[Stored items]
┄┄┄┄┄┄┄┄┄┄

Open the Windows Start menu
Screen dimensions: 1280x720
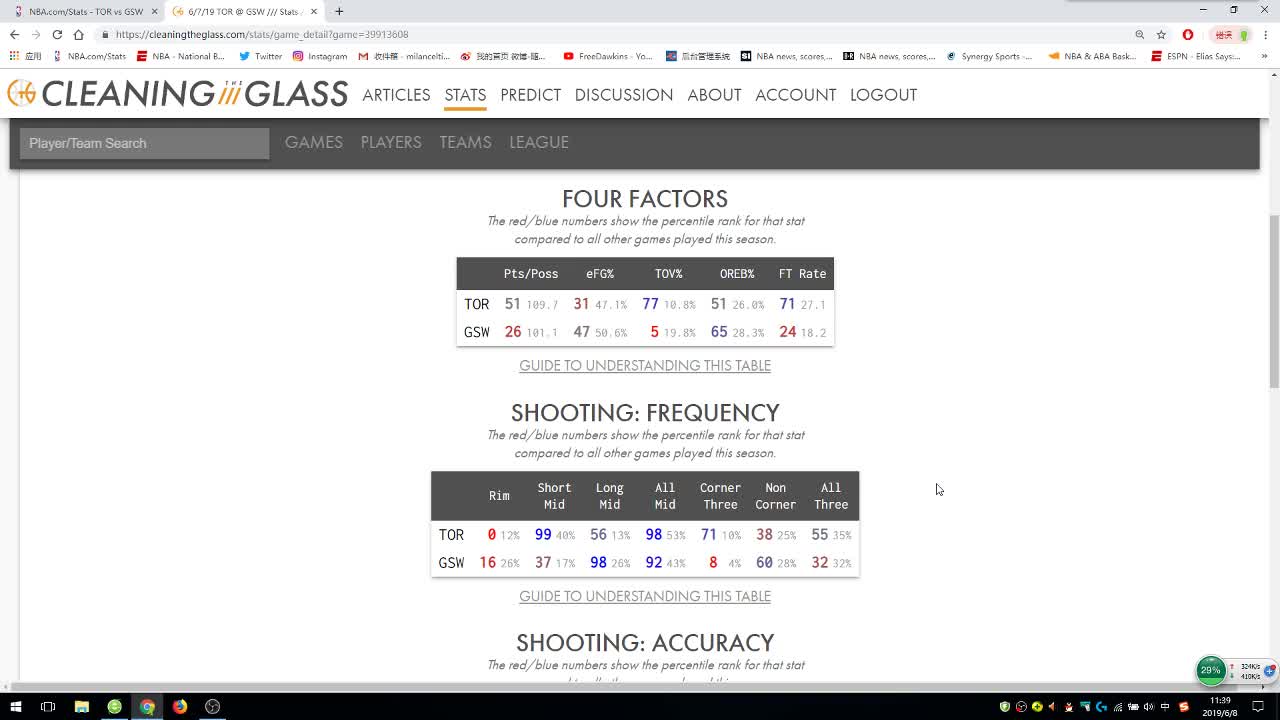(x=15, y=706)
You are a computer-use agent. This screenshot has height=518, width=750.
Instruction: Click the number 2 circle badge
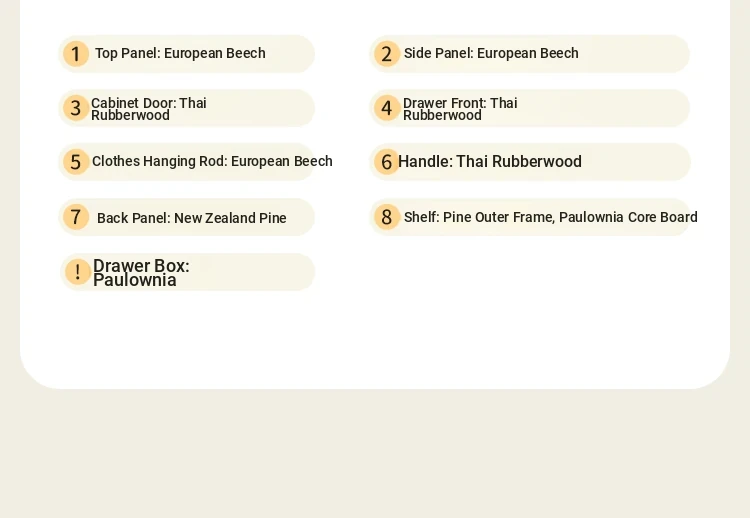click(x=386, y=54)
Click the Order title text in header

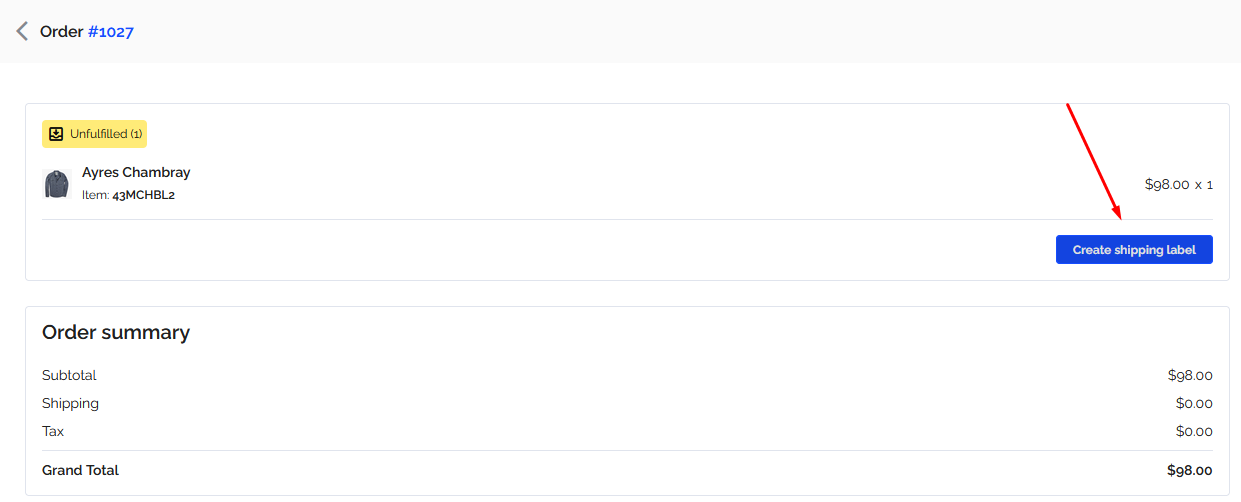click(x=61, y=32)
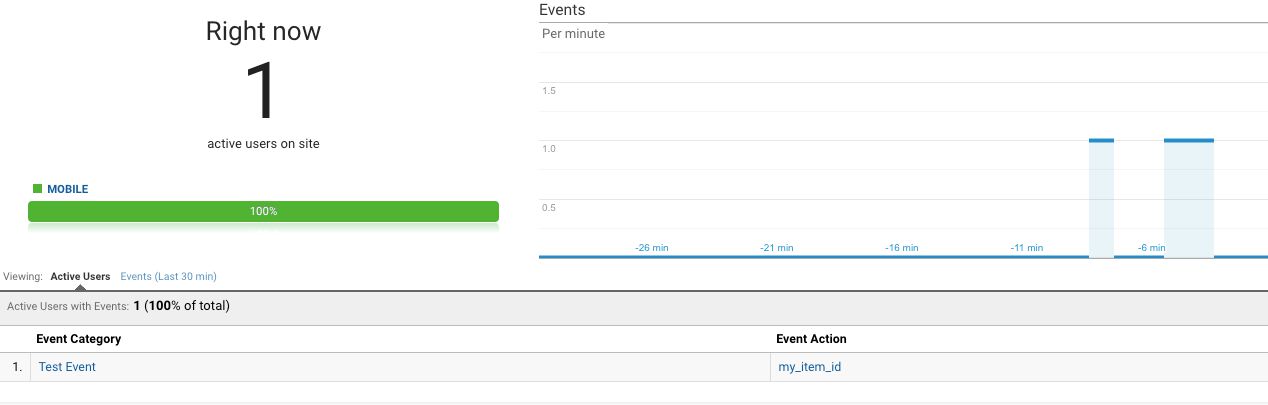
Task: Click the Event Category column header
Action: tap(78, 339)
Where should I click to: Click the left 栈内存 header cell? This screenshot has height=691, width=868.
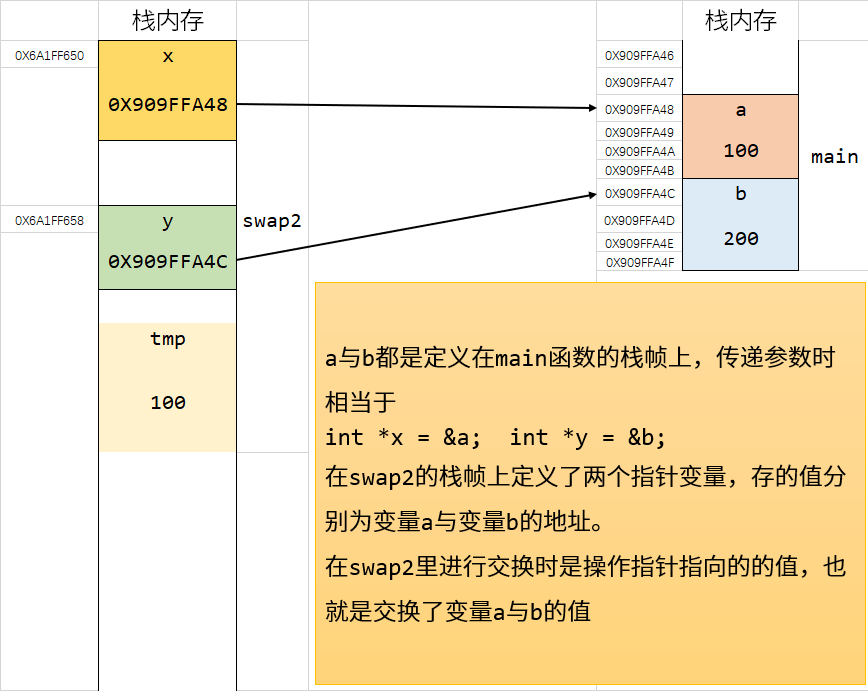point(167,20)
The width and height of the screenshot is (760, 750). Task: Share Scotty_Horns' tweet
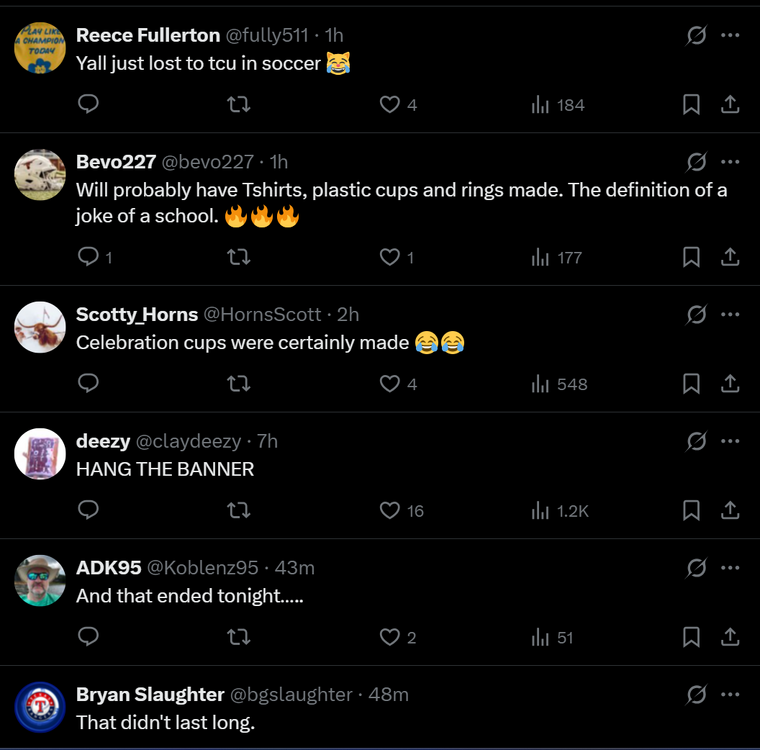pos(730,384)
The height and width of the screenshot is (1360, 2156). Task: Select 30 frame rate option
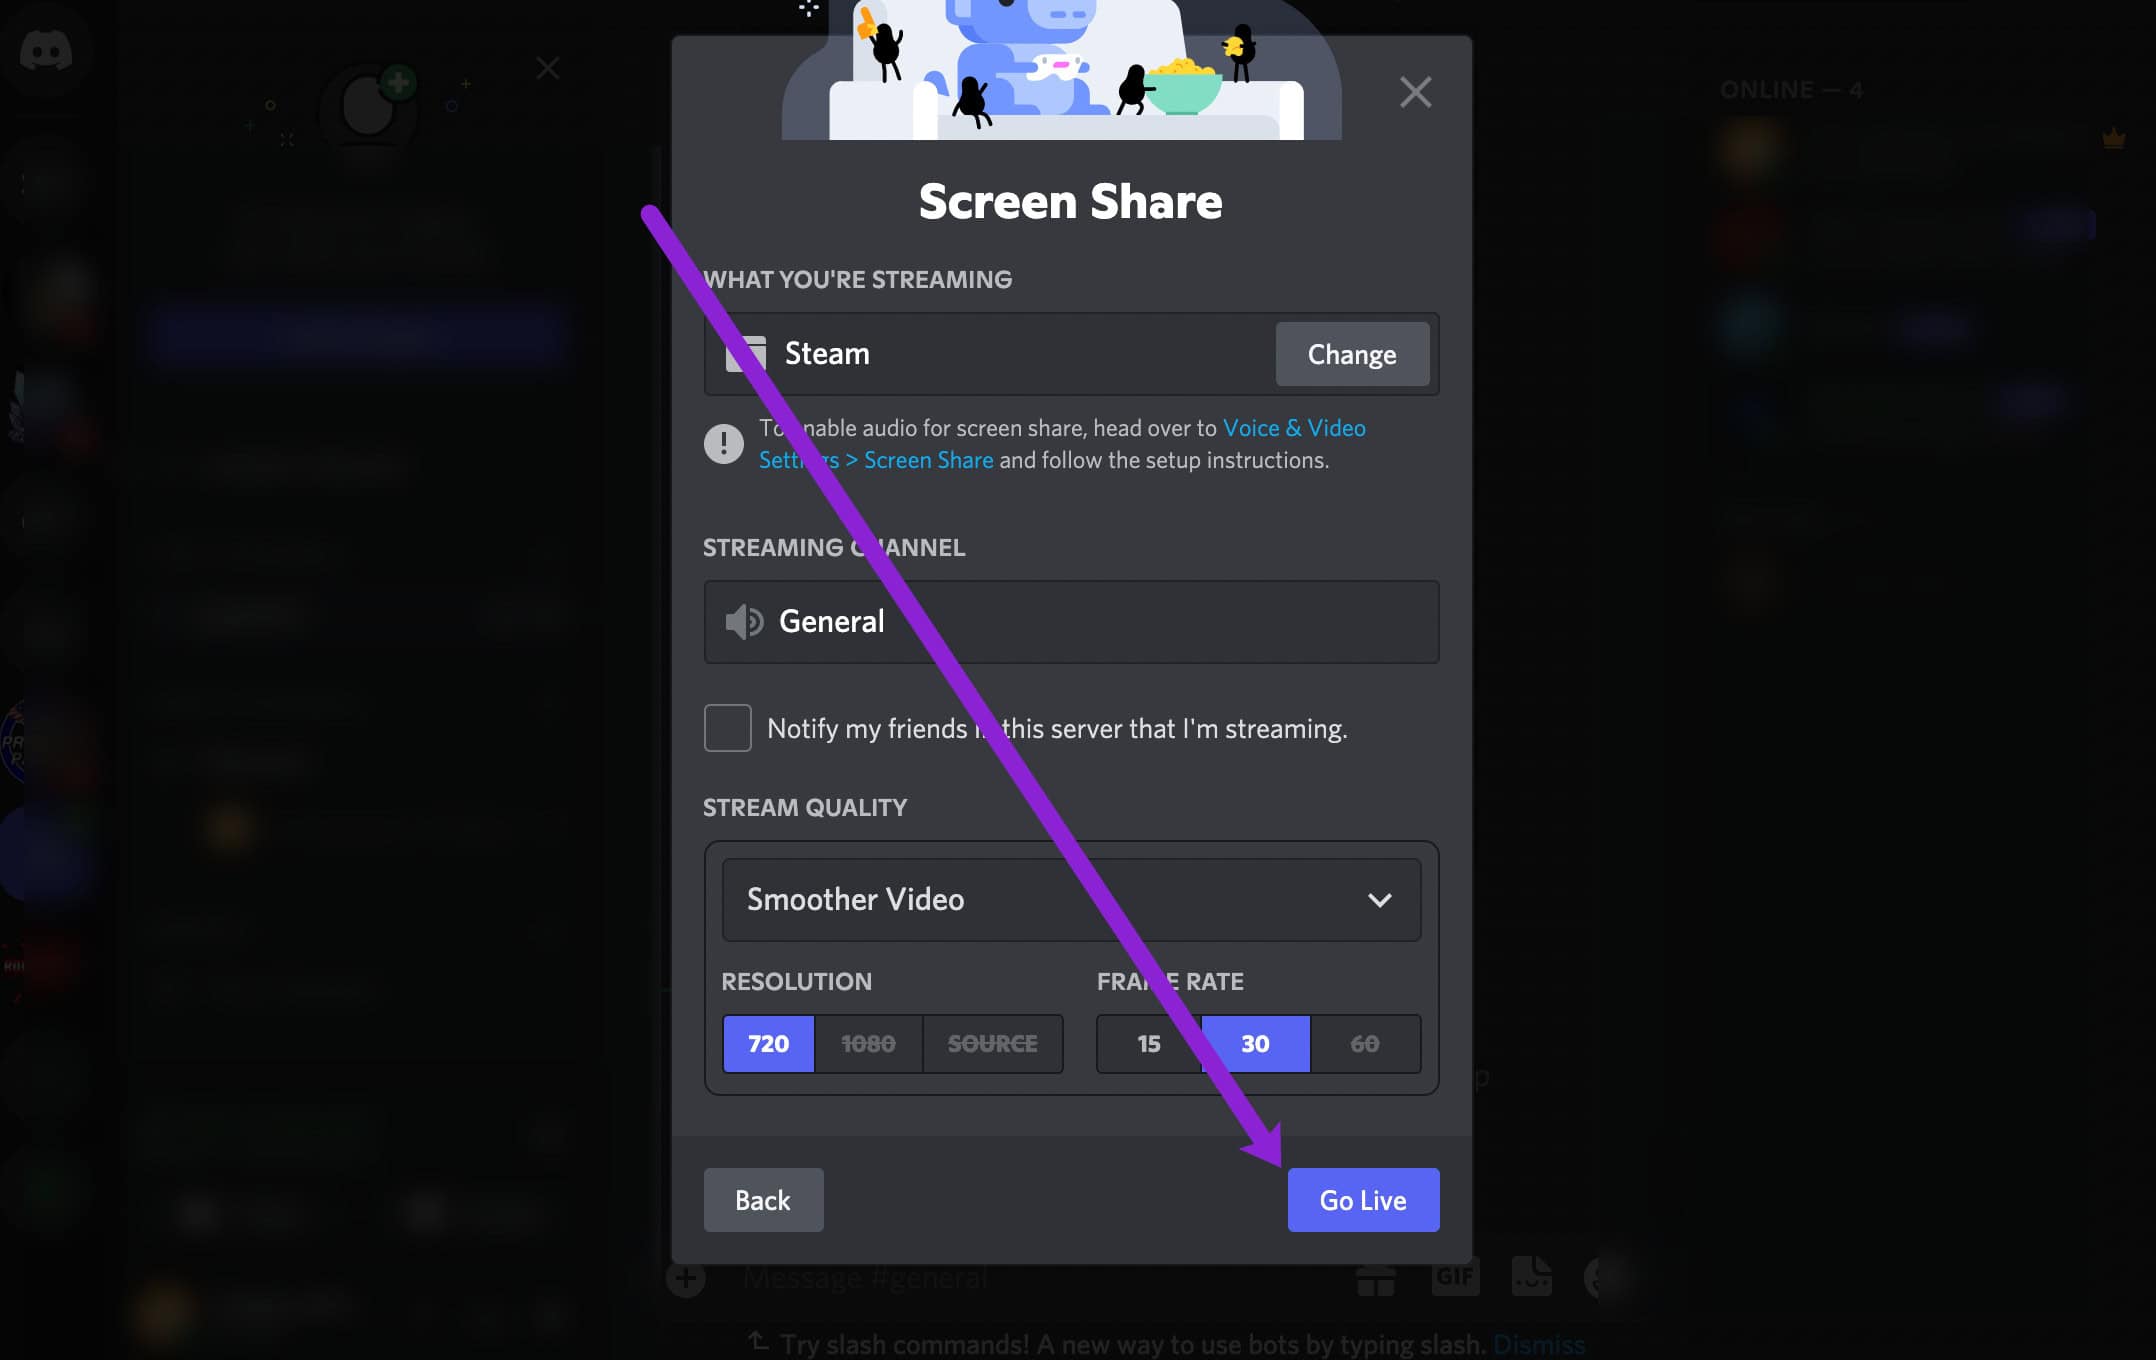coord(1255,1044)
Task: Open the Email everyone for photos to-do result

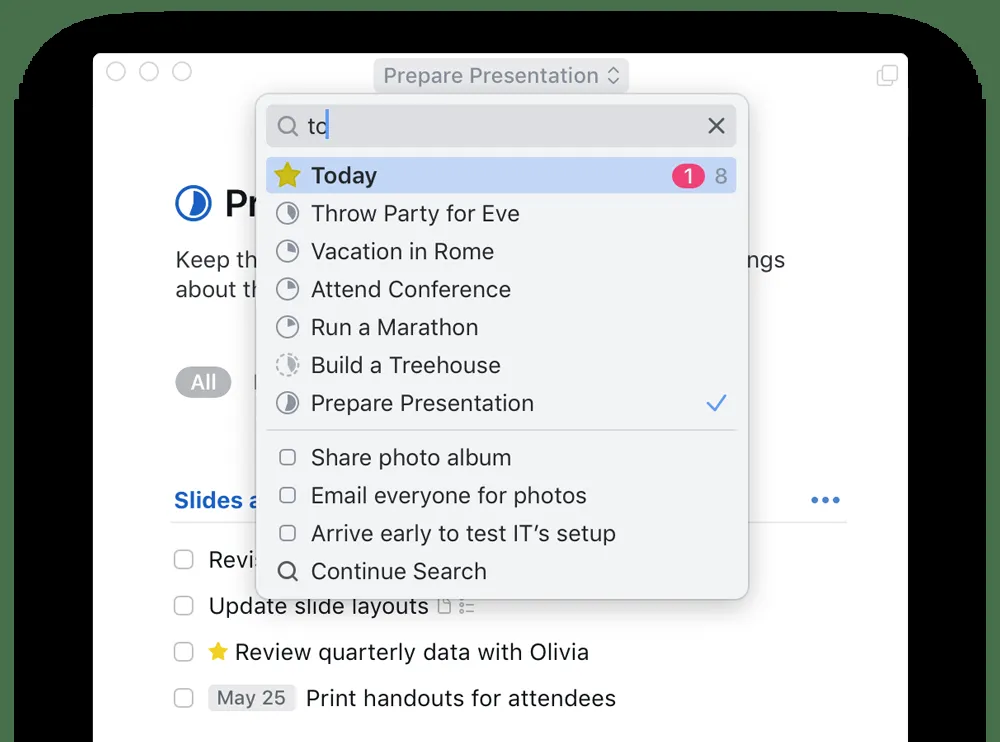Action: [448, 496]
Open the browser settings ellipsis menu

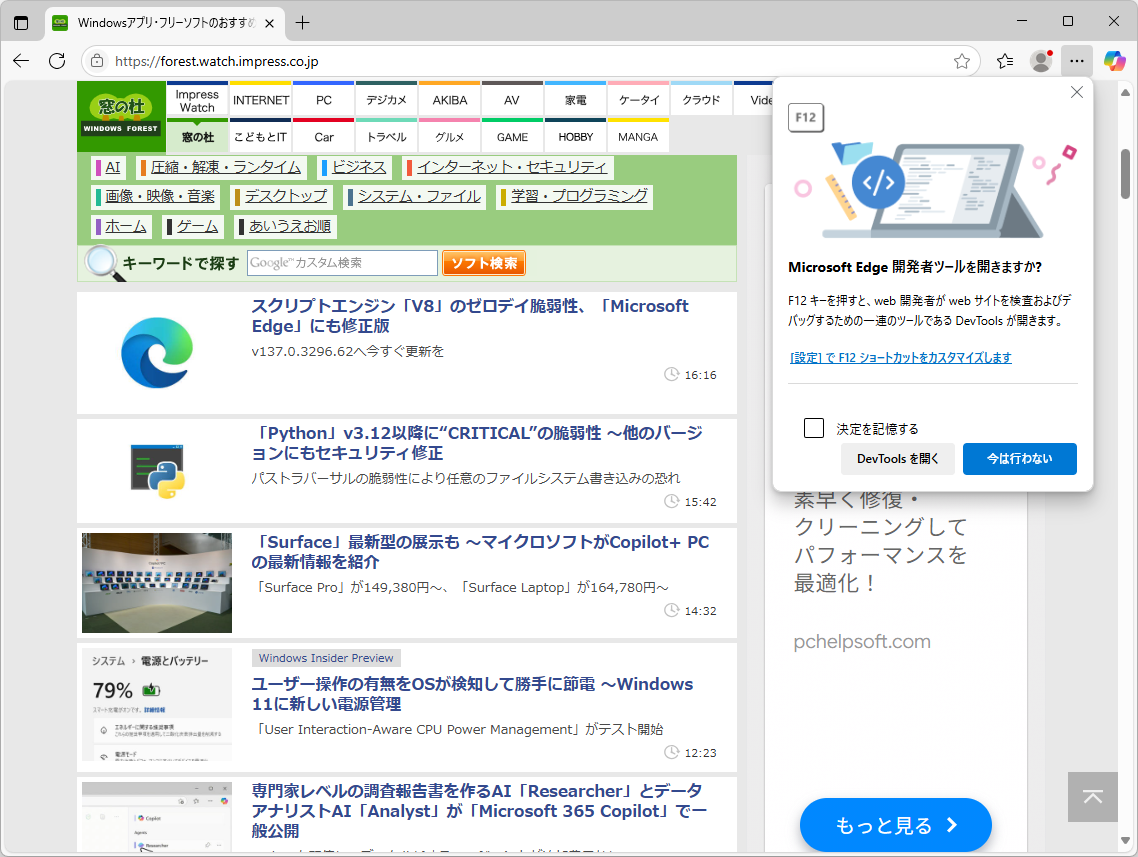click(x=1077, y=61)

┄┄┄┄┄┄┄┄┄┄

■ **WHAT IS EXPECTED**:
An exact copy of the lines from the one with "Task: Open the" through the last line of the records, inclusive, is required, with all pictures left out.

■ **WRITTEN ANSWER**:
Task: Open the Email everyone for photos to-do result

Action: [448, 496]
Open the browser settings ellipsis menu

click(x=1077, y=61)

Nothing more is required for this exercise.